--- TASK PROMPT ---
Lines from the one with "The image size is (1024, 603)." through the end of the records, and no others, are what the answer should contain, copied exactly; please keep pictures out.

--- RECORDS SUPPLIED ---
►
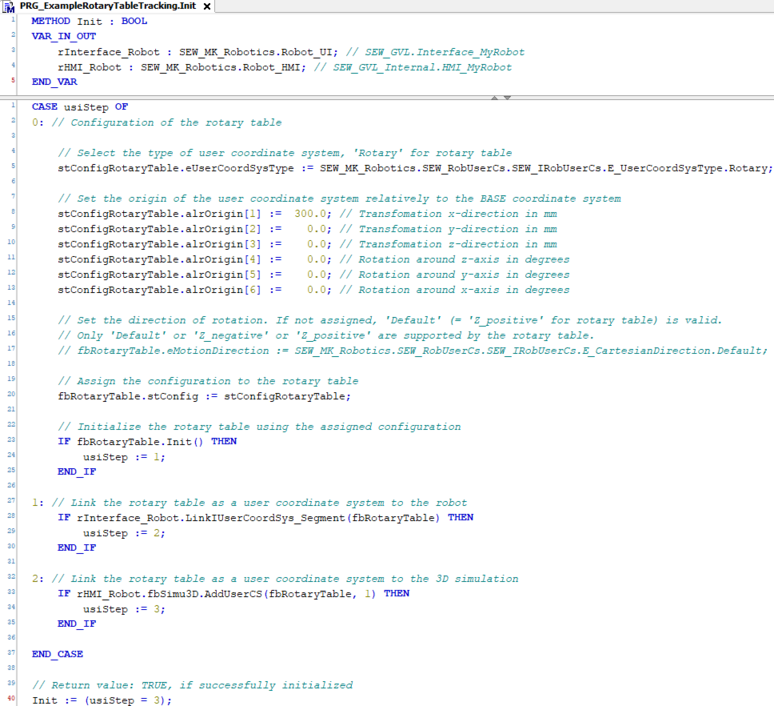Viewport: 774px width, 706px height.
Task: Click the END_CASE keyword
Action: click(57, 654)
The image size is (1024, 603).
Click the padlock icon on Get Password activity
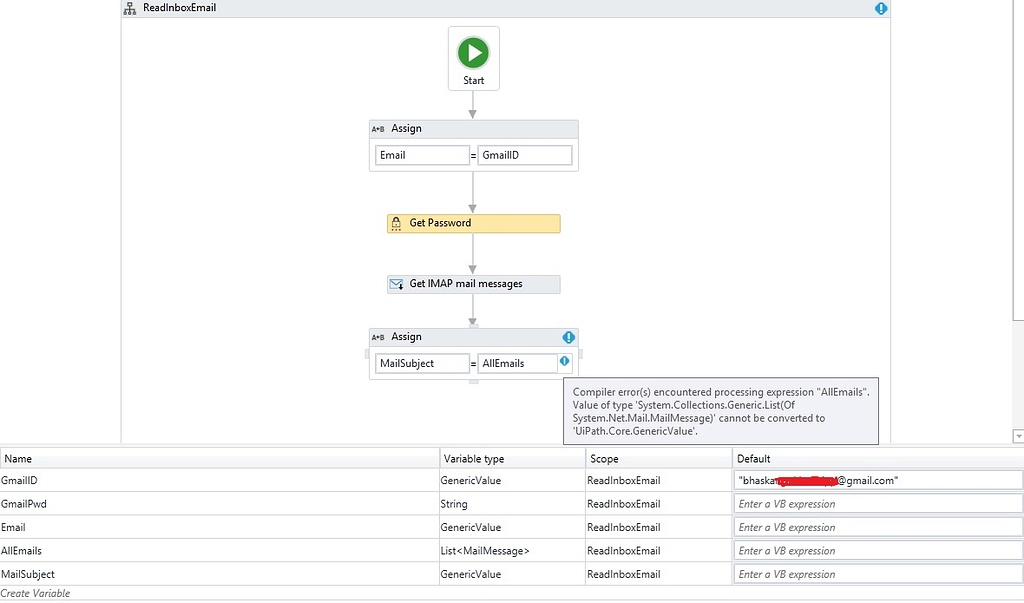[395, 223]
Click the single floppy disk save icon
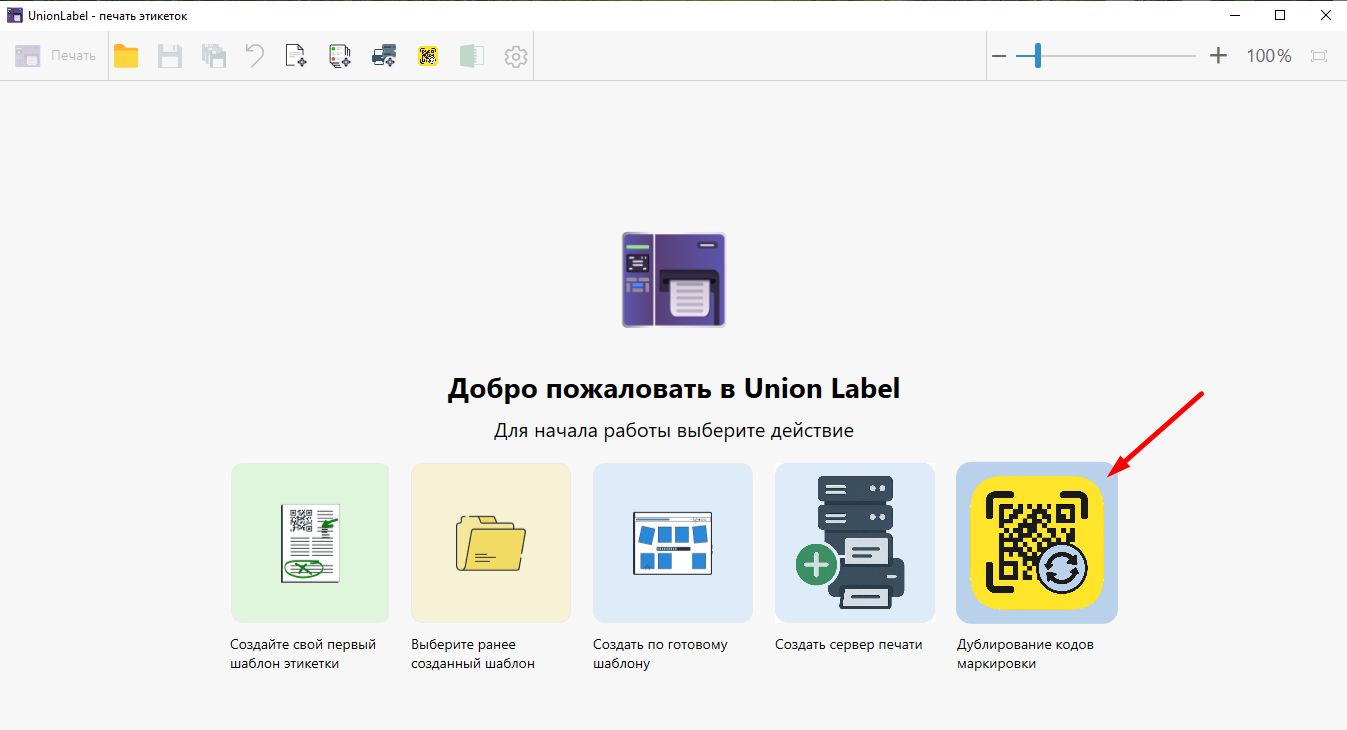The image size is (1347, 730). click(x=170, y=56)
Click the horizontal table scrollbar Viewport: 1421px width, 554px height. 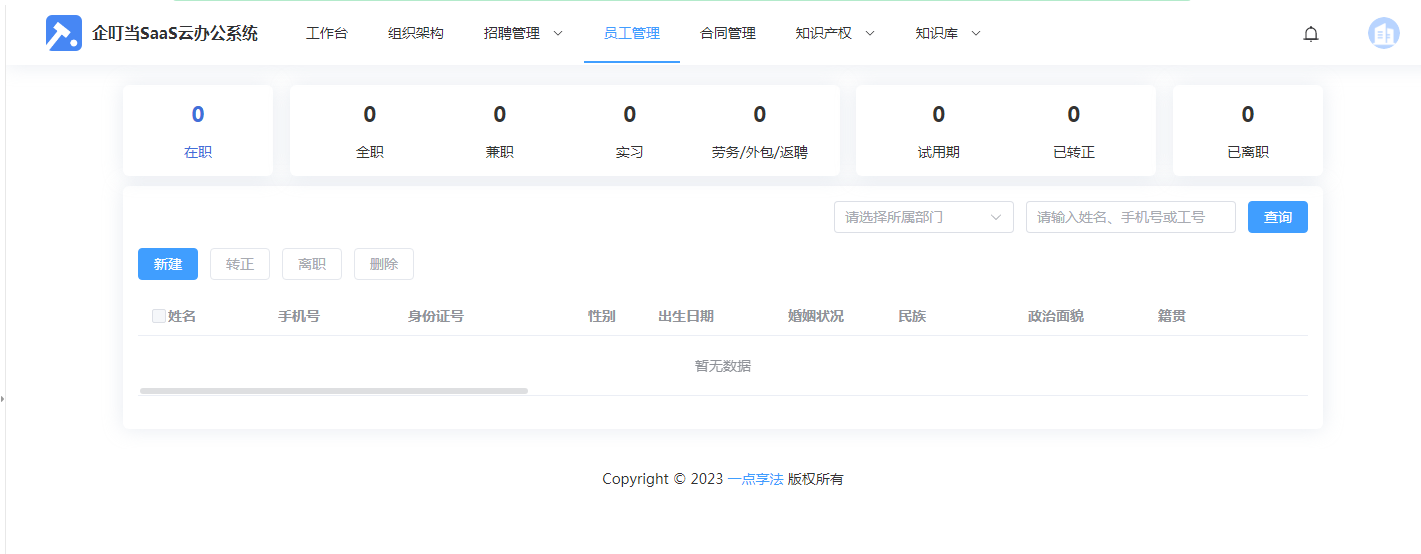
◄
--- ANSWER FOR THIS EXERCISE ---
The image size is (1024, 603).
Click the padlock icon on Get Password activity
[395, 223]
Click the single floppy disk save icon
The image size is (1347, 730). click(x=170, y=56)
Click the horizontal table scrollbar Viewport: 1421px width, 554px height. 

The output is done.